Enzymatic degradation of various antisense oligonucleotides: monitoring and fragment identification by MECC and ES-MS.

Abstract

Efficacy and sequence specific behaviour of antisense oligonucleotides in biological systems are attenuated by enzymatic degradation, which is predominantly dependent on the oligonucleotide modification. Quantitative data relating to the kinetics and pattern of enzymatic digestion are thus valuable for the interpretation of biological tests with novel antisense oligonucleotides. To study the stability of modified oligonucleotides against nuclease attack, in vitro experiments of enzymatic degradation have been carried out using micellar electrokinetic capillary chromatography (MECC) as a quantitative control and electrospray mass spectrometry (ES-MS) for fragment identification.

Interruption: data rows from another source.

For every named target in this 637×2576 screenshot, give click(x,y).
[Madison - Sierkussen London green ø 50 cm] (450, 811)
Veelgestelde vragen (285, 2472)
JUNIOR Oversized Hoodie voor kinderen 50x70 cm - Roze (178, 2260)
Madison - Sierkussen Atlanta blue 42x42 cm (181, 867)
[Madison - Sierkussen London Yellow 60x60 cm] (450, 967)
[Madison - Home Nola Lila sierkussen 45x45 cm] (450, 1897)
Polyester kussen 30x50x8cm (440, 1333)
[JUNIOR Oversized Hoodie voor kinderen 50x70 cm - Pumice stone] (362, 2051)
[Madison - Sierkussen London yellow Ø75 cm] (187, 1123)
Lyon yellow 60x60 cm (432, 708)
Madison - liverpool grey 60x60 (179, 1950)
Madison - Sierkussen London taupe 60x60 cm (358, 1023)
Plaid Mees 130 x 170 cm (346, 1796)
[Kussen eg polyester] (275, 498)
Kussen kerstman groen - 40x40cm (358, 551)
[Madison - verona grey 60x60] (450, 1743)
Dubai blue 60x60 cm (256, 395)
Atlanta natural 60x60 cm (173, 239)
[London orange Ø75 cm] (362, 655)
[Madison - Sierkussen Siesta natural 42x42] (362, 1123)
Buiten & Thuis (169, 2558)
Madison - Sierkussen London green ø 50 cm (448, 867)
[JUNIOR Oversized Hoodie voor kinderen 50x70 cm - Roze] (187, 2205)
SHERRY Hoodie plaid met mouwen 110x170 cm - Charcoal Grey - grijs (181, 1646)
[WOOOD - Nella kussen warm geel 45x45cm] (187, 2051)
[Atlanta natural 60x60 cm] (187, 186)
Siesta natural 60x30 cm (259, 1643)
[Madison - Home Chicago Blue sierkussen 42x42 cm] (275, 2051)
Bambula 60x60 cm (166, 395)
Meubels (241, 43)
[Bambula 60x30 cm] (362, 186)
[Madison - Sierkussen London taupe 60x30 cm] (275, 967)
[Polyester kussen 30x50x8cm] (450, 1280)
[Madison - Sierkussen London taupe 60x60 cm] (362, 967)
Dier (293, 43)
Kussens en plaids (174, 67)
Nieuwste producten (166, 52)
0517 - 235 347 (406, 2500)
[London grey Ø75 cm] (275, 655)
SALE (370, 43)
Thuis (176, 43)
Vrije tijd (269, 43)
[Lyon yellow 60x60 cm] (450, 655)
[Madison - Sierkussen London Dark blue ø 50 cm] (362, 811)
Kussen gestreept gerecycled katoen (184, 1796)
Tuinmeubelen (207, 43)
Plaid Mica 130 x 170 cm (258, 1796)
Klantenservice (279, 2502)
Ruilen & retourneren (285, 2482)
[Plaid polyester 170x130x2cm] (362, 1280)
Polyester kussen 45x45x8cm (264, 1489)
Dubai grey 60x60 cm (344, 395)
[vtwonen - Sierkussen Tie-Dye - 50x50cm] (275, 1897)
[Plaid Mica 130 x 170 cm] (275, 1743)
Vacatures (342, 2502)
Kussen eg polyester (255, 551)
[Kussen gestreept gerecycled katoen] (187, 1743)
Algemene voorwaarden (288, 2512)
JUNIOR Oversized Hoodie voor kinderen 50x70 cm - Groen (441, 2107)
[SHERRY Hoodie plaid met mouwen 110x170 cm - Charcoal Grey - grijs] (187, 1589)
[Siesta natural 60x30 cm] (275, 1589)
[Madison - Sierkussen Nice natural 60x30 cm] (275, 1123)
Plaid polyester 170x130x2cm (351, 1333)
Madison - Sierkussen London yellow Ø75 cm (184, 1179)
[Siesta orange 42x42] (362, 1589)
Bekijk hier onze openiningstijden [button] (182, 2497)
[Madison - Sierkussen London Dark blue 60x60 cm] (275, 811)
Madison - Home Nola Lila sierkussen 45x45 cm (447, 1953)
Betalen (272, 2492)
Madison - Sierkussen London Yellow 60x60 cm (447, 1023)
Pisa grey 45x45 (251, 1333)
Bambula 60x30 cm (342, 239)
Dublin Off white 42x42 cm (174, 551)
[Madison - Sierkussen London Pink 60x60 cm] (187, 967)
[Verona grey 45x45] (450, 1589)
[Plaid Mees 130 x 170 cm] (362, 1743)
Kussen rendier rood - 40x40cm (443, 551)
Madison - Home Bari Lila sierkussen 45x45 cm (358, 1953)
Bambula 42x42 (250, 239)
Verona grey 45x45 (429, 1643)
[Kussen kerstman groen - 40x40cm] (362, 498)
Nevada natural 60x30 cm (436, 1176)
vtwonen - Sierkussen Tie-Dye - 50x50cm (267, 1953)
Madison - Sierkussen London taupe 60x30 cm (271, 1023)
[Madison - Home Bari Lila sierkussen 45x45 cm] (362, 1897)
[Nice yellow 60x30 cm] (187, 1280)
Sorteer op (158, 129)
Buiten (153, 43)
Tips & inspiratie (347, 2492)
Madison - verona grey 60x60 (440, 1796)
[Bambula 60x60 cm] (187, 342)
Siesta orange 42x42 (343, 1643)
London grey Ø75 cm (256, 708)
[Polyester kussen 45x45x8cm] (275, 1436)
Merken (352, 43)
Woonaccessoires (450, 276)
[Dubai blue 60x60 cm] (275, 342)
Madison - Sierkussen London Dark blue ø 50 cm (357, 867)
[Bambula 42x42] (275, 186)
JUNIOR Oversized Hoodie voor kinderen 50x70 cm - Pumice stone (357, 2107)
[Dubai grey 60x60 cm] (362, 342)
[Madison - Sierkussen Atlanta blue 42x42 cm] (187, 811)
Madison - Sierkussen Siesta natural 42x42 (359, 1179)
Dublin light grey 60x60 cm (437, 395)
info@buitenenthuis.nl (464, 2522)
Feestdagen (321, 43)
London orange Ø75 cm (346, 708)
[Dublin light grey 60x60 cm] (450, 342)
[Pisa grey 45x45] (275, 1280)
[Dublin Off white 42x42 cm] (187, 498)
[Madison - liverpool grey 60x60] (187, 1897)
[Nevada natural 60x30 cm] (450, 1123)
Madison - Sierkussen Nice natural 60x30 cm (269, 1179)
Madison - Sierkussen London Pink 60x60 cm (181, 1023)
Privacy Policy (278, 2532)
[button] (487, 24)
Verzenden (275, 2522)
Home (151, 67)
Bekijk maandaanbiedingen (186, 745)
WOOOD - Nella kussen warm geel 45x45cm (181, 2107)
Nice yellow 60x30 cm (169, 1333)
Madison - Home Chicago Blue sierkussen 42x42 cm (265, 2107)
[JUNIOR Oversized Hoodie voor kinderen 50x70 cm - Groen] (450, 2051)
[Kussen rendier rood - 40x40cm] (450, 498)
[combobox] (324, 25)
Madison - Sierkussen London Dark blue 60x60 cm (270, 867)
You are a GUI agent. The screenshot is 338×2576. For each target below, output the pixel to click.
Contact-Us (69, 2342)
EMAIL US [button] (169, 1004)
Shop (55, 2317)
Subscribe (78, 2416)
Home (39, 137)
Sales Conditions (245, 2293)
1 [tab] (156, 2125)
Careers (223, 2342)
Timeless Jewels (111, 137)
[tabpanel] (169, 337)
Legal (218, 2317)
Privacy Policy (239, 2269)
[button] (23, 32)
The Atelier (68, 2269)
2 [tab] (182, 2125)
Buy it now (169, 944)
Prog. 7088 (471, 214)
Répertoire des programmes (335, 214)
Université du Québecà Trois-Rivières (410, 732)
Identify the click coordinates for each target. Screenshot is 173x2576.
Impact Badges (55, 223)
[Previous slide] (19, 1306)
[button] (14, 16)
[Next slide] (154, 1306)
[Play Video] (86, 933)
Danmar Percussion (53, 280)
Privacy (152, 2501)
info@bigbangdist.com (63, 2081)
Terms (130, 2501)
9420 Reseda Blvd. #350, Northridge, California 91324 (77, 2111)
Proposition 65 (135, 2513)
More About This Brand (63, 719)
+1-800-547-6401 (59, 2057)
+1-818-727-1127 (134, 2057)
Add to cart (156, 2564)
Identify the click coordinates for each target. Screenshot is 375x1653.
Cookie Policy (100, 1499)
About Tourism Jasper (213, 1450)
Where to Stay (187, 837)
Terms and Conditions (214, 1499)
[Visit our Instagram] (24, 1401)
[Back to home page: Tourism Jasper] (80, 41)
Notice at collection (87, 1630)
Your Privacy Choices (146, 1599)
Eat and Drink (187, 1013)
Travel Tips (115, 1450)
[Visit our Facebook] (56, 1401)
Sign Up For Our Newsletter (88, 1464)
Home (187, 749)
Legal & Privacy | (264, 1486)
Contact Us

In contrast to gel electrophoresis, which is commonly applied, monitoring of enzymatic digestion by MECC can be carried out directly from the incubated sample without the need for labeled substrate. Furthermore, exact quantitative analysis becomes possible. Phosphodiester oligonucleotides terminally conjugated with hexaethylene glycol have been prepared to investigate the stability and degradation process of 3'- and 5'-protected oligomers with natural backbones in serum-containing medium. The results demonstrate that 3'-protection is much more effective than 5'-protection for nuclease stability, both in fetal calf serum and in human blood serum. To examine the influence of backbone modification on nuclease stability, the digestion of dodecanucleotides containing different numbers of phosphorothioate groups has been investigated by MECC and ES-MS. Degradation rates vary by a factor of approximately 50. Most fragments have been identified and the degradation patterns allow conclusions about the variations of nucleolytic activity with changing substrates.